XIII. (35) Три вещи сейчас, насколько могу я судить, — против Секста Росция: выставленное противниками обвинение, дерзость, могущество. Обвинение взялся измыслить выступивший здесь перед вами Эруций; дерзость составила долю, истребованную для себя Росциями; ну, а Хрисогон, который больше всех может, бьется могуществом. Об этих-то всех вещах, понимаю, и должно мне говорить. (36) Но как? Не равно обо всех, потому что первая — дело мое, а забота о двух остальных возложена римским народом на вас. Моя задача — разбить обвинение: но восстать против наглости, а главное, подавить и искоренить пагубное и нестерпимое могущество подобного рода людей — это ваш долг.

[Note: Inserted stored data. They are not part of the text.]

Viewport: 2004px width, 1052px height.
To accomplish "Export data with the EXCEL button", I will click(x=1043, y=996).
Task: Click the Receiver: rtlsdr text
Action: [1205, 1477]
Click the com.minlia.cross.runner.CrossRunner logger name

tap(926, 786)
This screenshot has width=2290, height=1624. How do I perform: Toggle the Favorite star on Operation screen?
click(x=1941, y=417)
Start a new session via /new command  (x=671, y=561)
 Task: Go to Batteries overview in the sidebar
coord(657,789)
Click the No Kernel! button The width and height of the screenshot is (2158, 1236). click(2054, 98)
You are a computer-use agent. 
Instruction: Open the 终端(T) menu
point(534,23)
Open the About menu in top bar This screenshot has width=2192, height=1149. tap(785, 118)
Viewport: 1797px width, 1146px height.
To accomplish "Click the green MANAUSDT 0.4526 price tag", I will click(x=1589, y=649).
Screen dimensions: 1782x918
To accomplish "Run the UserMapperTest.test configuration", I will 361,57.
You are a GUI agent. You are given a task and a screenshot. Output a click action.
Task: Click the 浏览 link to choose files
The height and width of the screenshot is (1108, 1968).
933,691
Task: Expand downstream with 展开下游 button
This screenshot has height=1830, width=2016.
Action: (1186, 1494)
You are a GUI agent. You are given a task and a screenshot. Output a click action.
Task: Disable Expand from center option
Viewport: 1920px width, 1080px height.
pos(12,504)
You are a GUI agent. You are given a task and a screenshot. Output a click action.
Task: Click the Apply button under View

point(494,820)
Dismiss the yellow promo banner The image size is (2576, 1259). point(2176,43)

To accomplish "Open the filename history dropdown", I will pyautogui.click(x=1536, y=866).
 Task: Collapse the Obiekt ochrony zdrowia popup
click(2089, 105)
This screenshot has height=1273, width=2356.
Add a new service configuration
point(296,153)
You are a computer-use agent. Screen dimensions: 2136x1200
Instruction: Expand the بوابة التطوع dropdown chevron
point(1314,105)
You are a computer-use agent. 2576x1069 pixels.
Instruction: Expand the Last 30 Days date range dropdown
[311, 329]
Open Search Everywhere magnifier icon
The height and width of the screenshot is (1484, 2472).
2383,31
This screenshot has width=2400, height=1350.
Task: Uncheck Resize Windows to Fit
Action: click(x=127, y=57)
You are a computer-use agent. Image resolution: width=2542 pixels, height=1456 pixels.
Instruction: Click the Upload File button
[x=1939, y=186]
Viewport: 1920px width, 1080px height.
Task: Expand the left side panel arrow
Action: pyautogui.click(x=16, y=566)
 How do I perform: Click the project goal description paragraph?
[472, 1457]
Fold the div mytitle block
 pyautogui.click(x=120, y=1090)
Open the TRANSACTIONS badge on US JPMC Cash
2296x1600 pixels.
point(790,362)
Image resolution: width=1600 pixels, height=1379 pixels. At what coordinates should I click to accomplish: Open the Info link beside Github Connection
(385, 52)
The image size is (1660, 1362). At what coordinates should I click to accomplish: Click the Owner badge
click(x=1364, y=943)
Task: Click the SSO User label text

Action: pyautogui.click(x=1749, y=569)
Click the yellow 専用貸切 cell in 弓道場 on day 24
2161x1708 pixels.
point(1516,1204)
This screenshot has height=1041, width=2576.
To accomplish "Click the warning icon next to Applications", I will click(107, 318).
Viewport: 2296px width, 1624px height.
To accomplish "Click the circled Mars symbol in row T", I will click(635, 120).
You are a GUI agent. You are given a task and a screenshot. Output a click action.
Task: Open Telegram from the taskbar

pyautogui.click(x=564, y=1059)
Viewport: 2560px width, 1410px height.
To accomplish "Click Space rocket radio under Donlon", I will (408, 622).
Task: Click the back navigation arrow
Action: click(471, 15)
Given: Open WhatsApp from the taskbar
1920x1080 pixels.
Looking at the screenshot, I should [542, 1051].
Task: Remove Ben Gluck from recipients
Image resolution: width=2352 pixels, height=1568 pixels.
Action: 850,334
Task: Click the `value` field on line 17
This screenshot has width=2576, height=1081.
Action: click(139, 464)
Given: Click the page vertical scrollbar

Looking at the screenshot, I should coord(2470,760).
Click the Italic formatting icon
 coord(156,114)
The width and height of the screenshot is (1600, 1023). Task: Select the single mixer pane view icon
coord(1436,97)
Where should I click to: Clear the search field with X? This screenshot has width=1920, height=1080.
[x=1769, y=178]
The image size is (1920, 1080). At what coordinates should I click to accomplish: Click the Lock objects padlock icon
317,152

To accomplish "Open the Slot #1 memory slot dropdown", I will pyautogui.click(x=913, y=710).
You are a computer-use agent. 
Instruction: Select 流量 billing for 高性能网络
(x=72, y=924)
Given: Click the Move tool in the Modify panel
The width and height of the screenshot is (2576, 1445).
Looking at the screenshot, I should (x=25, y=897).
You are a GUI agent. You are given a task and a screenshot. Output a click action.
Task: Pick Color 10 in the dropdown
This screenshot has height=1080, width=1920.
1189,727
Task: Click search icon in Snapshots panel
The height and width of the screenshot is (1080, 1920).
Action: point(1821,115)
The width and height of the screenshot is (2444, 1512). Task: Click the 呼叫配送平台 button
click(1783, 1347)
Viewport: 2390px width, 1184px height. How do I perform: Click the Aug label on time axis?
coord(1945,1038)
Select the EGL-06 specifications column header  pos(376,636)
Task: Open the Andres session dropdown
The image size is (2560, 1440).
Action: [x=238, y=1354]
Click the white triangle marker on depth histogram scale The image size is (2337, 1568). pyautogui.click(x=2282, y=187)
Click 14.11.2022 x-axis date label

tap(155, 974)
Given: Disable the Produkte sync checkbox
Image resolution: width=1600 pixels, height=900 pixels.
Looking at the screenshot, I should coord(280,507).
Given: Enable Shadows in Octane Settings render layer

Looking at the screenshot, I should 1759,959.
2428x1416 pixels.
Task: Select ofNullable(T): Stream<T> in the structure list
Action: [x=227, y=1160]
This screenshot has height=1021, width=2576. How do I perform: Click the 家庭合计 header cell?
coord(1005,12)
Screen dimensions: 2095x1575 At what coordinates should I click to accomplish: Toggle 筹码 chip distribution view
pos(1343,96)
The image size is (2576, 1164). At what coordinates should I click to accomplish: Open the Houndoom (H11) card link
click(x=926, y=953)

(37) Убийство отца — вот в чем обвиняют здесь Секста Росция. Преступнейшее, — о боги! — чудовищнейшее беззаконие, злодеяние, совмещающее в себе, кажется, все преступления! Ведь если, как превосходно сказано мудрецами, нередко и выраженьем лица можно нарушить сыновний долг, то какая казнь, достаточно злая, может изыскана быть для того, кто смертельный удар направил в родителя? За которого, если понадобится, умереть обязывают законы божеские и человеческие! (38) Говоря о таком злодеянии, столь черном, столь исключительном, которое и случается-то так редко, что его, если вдруг услышат о нем, почитают почти что за страшное знаменье, какими, Эруций, ты думаешь, доводами должен располагать обвинитель? Не обязан ли он показать и исключительную дерзость того, кому предъявлено обвинение, и дикий нрав, и разрушительные наклонности, и жизнь, отданную всевозможным постыдным порокам, и, наконец, гибельное для него самого разложение и растленье всего существа. А ты ничего подобного — даже просто ради попрека — не приписал Сексту Росцию.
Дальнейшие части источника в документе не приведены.